[Records for the exercise]
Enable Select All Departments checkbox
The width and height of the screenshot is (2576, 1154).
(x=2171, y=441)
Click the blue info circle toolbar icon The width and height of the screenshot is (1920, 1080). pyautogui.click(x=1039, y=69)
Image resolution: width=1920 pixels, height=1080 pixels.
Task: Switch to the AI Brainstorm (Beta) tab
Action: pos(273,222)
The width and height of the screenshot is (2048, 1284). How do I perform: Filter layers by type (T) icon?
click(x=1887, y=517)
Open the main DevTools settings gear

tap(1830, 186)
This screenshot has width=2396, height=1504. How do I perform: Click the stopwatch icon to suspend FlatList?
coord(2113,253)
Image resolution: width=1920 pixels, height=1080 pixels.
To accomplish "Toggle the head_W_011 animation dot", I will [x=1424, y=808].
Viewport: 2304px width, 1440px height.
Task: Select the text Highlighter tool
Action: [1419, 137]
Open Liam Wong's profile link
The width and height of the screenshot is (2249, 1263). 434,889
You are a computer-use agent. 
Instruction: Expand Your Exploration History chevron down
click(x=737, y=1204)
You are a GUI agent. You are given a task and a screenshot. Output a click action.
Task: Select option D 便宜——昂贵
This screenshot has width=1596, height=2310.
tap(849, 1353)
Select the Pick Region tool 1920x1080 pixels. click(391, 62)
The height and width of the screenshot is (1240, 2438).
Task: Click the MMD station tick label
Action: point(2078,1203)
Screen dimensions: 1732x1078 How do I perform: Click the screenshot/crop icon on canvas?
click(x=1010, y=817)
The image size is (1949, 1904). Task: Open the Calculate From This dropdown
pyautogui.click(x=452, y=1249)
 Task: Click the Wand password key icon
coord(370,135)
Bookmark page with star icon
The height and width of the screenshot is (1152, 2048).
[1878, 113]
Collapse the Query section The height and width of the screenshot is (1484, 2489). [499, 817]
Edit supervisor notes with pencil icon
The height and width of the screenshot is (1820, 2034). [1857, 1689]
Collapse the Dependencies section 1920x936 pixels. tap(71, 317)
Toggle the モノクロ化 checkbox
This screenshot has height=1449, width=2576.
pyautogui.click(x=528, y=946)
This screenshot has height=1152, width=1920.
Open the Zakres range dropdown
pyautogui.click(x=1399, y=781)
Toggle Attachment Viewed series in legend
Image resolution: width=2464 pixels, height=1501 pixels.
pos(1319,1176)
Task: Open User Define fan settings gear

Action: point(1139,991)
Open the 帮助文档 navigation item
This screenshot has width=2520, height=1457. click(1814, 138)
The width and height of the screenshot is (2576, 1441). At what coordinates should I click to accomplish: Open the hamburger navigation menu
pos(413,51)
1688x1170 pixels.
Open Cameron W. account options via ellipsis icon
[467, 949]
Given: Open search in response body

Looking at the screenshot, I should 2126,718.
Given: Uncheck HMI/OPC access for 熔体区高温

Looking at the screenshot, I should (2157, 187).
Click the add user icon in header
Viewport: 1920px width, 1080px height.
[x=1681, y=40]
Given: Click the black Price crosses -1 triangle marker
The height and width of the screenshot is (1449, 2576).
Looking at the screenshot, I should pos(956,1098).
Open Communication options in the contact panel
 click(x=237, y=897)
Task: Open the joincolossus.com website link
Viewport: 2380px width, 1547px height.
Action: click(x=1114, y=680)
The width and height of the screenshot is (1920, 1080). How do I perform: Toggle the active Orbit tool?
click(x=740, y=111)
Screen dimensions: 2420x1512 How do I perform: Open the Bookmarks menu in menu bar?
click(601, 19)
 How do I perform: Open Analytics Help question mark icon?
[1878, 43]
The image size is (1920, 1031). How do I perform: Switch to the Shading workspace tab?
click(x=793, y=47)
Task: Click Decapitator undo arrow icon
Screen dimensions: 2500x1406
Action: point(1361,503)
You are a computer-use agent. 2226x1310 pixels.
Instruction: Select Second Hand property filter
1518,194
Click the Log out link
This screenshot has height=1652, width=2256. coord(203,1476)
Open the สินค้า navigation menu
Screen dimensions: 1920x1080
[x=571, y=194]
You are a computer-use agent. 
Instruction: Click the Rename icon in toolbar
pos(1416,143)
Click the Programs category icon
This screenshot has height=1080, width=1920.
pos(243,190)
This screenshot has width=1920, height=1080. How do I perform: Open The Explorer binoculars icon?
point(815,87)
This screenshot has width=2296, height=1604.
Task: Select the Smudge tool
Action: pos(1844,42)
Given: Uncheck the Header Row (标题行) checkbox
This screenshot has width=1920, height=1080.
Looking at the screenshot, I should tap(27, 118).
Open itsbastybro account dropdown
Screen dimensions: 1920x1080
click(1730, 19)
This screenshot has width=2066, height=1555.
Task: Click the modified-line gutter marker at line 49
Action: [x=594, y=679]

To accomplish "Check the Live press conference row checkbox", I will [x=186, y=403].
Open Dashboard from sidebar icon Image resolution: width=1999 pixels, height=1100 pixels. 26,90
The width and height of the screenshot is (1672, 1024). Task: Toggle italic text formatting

[Task details] Set down, unchanged, only those lines above that fall between the line with "Task: Open the joincolossus.com website link" and the line with "Open Dashboard from", the two end lines included.

[Answer box]
Task: Open the joincolossus.com website link
Viewport: 2380px width, 1547px height.
Action: click(x=1114, y=680)
The width and height of the screenshot is (1920, 1080). How do I perform: Toggle the active Orbit tool?
click(x=740, y=111)
Screen dimensions: 2420x1512 How do I perform: Open the Bookmarks menu in menu bar?
click(601, 19)
 How do I perform: Open Analytics Help question mark icon?
[1878, 43]
The image size is (1920, 1031). How do I perform: Switch to the Shading workspace tab?
click(x=793, y=47)
Task: Click Decapitator undo arrow icon
Screen dimensions: 2500x1406
Action: point(1361,503)
You are a computer-use agent. 2226x1310 pixels.
Instruction: Select Second Hand property filter
1518,194
Click the Log out link
This screenshot has height=1652, width=2256. coord(203,1476)
Open the สินค้า navigation menu
Screen dimensions: 1920x1080
[x=571, y=194]
You are a computer-use agent. 
Instruction: Click the Rename icon in toolbar
pos(1416,143)
Click the Programs category icon
This screenshot has height=1080, width=1920.
pos(243,190)
This screenshot has width=1920, height=1080. How do I perform: Open The Explorer binoculars icon?
point(815,87)
This screenshot has width=2296, height=1604.
Task: Select the Smudge tool
Action: pos(1844,42)
Given: Uncheck the Header Row (标题行) checkbox
This screenshot has width=1920, height=1080.
Looking at the screenshot, I should tap(27, 118).
Open itsbastybro account dropdown
Screen dimensions: 1920x1080
click(1730, 19)
This screenshot has width=2066, height=1555.
Task: Click the modified-line gutter marker at line 49
Action: [x=594, y=679]

To accomplish "Check the Live press conference row checkbox", I will [x=186, y=403].
Open Dashboard from sidebar icon Image resolution: width=1999 pixels, height=1100 pixels. 26,90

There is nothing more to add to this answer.